Give back exactly the lines spanning from the one containing "Given: Open Síťová bezpečnost shield icon" to the final line of the records below, and no others.

Collected data entries:
/---
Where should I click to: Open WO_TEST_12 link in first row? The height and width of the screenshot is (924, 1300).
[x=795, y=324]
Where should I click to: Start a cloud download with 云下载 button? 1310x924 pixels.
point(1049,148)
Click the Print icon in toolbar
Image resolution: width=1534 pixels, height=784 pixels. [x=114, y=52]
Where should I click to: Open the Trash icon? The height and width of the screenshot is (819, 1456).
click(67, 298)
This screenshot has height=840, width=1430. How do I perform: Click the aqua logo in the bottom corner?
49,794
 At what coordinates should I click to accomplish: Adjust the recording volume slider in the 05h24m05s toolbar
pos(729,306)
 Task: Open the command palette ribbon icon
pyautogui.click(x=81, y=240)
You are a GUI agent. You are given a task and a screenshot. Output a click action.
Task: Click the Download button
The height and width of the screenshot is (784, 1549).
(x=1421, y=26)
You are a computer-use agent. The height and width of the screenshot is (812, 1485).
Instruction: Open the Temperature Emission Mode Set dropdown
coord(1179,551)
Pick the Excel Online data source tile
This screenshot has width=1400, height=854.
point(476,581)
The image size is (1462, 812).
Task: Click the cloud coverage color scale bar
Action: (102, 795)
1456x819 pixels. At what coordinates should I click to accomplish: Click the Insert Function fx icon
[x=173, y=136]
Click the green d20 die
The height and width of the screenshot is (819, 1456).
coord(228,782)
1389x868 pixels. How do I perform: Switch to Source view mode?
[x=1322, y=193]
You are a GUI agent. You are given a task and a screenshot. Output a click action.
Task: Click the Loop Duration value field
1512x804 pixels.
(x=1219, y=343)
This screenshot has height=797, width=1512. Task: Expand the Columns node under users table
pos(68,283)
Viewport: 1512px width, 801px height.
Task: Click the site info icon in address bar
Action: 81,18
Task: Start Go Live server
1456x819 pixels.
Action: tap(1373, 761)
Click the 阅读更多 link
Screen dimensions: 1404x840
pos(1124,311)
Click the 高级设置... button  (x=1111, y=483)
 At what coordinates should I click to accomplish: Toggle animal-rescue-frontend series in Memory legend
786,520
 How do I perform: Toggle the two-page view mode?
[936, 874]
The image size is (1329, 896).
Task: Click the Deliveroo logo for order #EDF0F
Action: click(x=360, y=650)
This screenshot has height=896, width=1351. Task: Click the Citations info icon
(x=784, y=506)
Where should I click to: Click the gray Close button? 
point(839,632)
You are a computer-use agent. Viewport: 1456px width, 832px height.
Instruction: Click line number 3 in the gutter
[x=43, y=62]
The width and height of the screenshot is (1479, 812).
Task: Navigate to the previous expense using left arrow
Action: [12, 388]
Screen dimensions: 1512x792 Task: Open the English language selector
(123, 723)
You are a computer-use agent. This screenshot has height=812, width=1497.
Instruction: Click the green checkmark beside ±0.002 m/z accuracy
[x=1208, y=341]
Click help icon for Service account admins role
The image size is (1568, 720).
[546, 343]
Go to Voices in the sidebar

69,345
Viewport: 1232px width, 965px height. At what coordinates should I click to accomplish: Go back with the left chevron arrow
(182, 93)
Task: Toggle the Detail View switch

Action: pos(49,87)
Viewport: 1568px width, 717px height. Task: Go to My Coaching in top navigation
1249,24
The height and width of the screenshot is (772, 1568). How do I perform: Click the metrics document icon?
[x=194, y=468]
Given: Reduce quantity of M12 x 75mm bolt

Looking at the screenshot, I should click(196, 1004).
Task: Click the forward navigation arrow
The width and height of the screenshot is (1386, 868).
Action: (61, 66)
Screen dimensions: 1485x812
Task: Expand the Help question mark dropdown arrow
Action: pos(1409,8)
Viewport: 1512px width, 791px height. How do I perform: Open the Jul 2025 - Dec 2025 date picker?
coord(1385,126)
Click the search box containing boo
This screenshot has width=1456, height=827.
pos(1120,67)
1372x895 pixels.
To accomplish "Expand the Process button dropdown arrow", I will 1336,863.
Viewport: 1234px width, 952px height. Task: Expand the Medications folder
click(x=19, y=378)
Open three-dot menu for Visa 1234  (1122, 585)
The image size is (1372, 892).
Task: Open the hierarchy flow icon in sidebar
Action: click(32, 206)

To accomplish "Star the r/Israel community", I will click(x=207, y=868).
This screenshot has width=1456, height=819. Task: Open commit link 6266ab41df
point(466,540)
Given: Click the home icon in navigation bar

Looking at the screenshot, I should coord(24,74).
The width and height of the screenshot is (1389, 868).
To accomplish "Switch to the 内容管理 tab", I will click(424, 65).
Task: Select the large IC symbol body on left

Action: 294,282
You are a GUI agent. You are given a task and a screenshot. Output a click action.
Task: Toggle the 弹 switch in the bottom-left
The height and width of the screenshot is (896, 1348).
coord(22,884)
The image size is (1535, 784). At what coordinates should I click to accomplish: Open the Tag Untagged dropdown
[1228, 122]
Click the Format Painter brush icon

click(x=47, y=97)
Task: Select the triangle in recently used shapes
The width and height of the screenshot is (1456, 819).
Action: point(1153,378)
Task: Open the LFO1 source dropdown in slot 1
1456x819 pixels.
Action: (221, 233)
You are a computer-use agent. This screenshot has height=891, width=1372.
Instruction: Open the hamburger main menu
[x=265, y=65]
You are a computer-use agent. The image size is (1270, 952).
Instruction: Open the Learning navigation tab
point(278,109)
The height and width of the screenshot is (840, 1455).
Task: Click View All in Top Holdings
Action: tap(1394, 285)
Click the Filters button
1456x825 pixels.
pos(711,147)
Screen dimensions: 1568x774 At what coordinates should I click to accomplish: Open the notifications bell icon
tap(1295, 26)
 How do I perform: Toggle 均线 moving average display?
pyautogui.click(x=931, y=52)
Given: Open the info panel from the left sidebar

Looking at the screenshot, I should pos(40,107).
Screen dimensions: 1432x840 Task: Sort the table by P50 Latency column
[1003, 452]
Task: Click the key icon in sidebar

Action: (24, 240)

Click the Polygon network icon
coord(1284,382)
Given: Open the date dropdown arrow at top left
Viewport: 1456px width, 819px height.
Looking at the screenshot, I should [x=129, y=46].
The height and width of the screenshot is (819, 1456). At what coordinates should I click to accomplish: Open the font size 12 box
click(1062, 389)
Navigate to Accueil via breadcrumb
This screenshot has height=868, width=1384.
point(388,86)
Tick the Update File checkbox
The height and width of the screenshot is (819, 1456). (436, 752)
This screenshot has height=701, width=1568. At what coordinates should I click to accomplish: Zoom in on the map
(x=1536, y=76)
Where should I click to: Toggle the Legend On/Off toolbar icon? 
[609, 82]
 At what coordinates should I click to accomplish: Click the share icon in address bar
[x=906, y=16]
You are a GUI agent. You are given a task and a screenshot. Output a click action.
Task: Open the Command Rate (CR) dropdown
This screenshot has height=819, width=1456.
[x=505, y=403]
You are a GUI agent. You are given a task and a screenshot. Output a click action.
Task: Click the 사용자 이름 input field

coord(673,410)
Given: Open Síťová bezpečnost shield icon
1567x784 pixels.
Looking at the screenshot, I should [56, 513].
\---
Result for this task
Given: Open Síťová bezpečnost shield icon
1567x784 pixels.
Looking at the screenshot, I should [56, 513].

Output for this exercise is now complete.